(Records for locating displayed items)
▬▬▬▬▬▬▬▬▬▬

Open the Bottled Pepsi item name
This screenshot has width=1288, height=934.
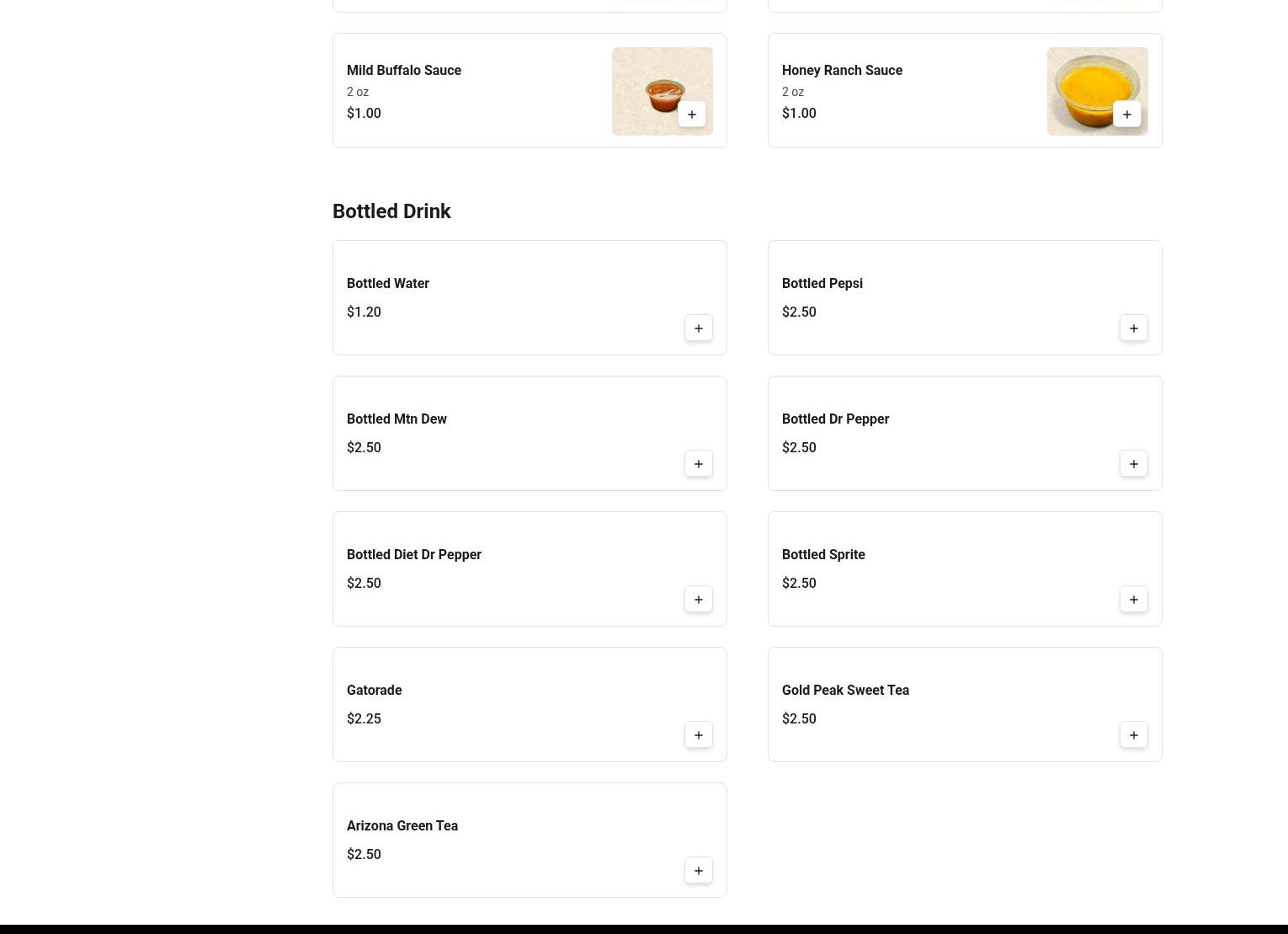[822, 284]
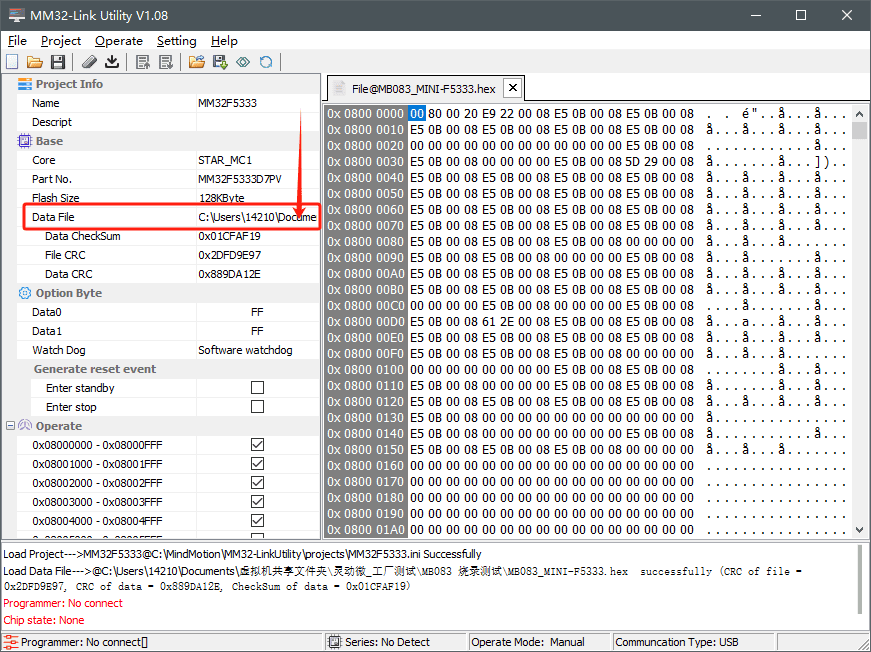Click the new project blank page icon
871x652 pixels.
[x=12, y=62]
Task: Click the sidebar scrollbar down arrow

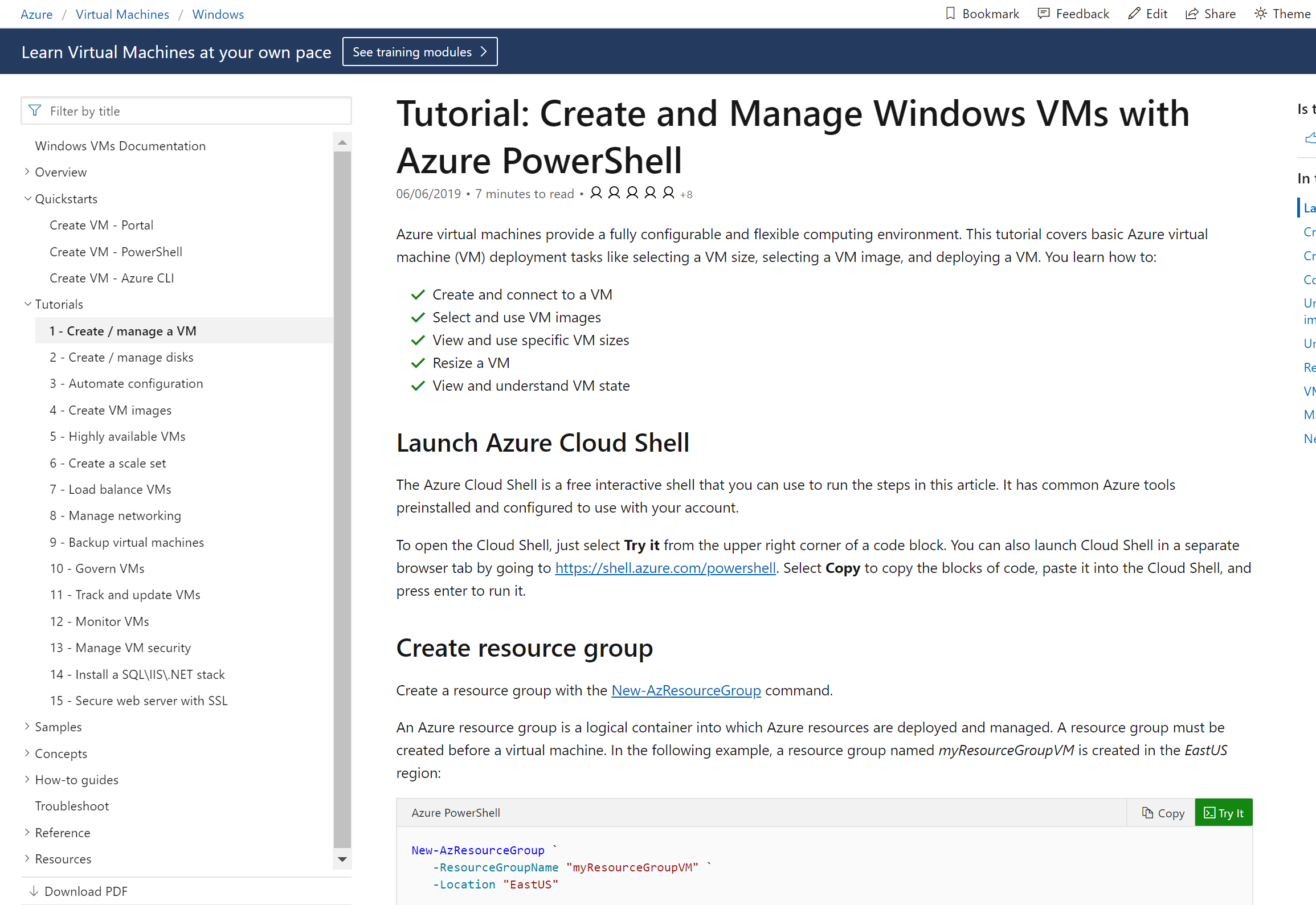Action: point(342,859)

▬▬▬▬▬▬▬▬▬▬

_EXERCISE DETAILS:_ Rewrite the material above with "down arrow" changed to "up arrow" and everything else kept the same. Omit the pictures.

_ANSWER FOR THIS EXERCISE:_
Open the Bottled Pepsi item name
This screenshot has width=1288, height=934.
[822, 284]
Click the new project blank page icon
871x652 pixels.
[x=12, y=62]
Task: Click the sidebar scrollbar up arrow

Action: point(342,859)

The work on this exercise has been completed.